> _Record set_:
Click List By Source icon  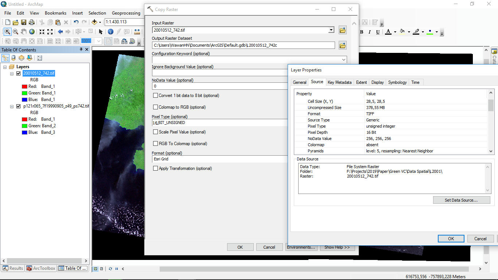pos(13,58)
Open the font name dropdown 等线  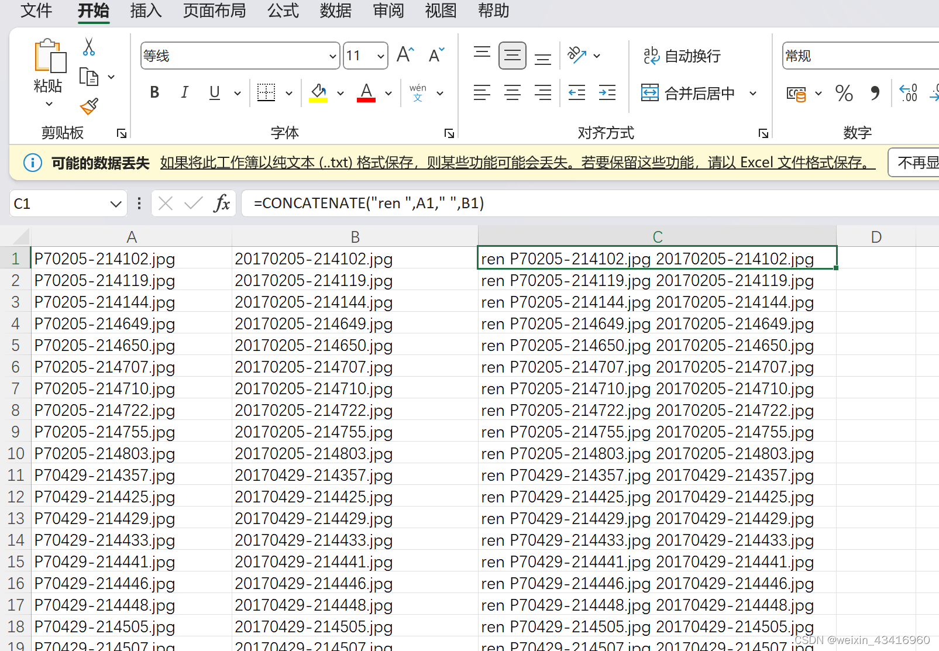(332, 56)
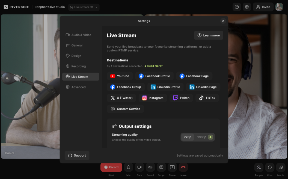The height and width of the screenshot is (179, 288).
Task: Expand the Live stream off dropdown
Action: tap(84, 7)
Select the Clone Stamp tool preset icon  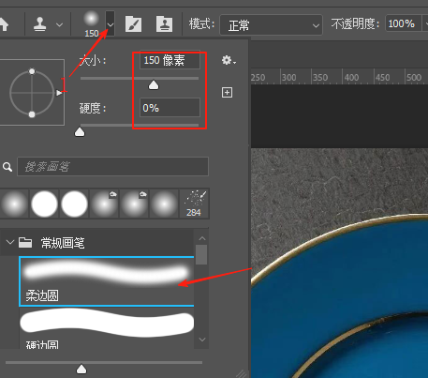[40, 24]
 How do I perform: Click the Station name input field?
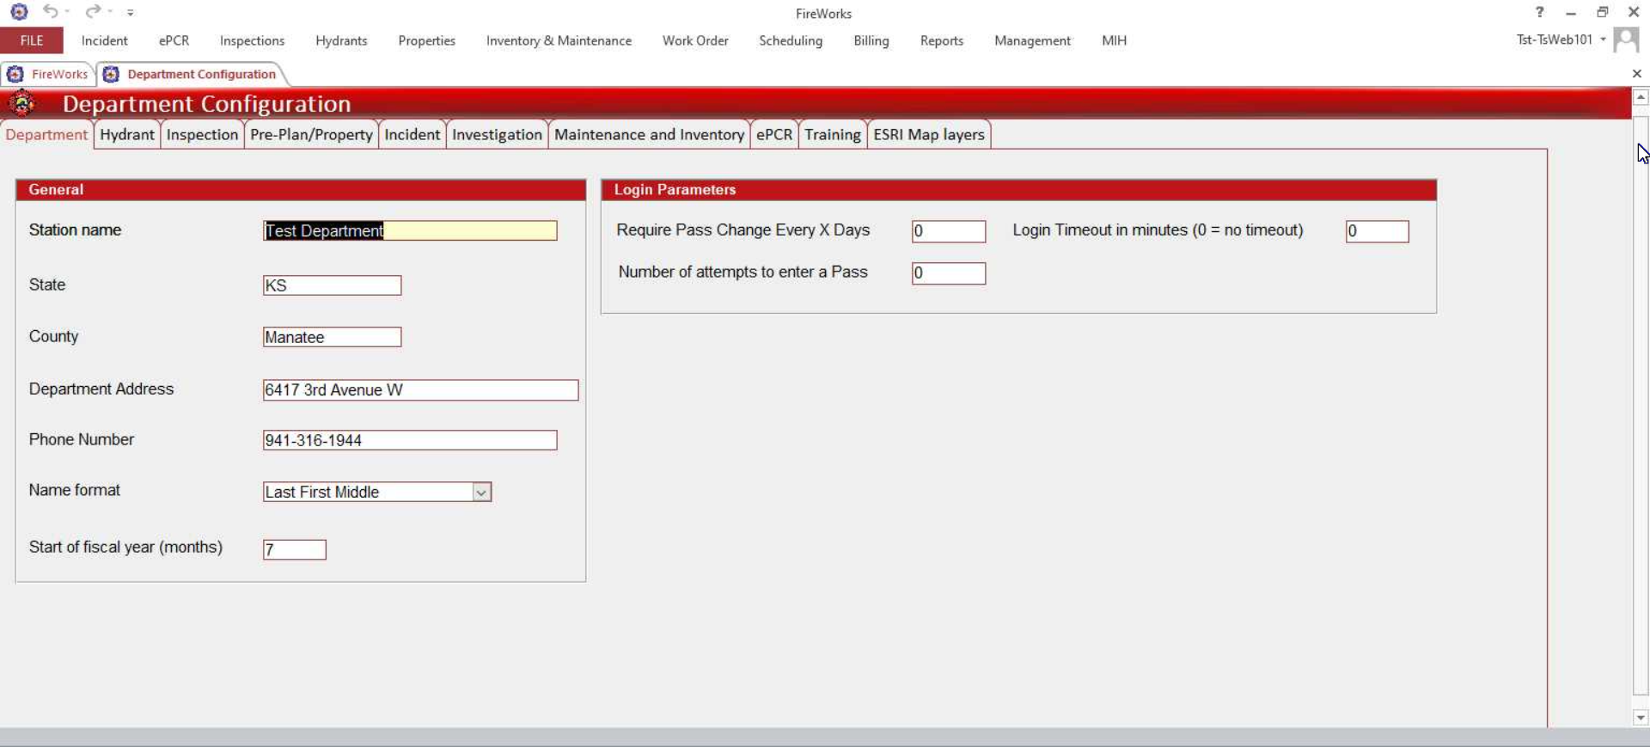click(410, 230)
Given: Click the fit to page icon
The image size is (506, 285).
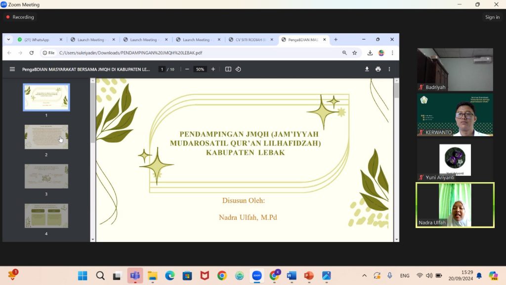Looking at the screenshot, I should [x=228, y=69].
--
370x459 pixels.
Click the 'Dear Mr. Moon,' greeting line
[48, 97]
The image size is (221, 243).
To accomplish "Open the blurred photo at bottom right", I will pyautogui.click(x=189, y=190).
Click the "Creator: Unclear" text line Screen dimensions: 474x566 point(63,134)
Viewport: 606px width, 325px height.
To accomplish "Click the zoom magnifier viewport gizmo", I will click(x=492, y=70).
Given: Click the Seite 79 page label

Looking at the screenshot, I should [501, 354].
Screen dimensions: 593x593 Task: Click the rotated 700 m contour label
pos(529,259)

> _Work order_: Where a line of the material holds the word "will", copy that line.

> _Answer to this exercise_:
To accomplish "Open the blurred photo at bottom right", I will pyautogui.click(x=189, y=190).
To accomplish "Click the zoom magnifier viewport gizmo", I will click(x=492, y=70).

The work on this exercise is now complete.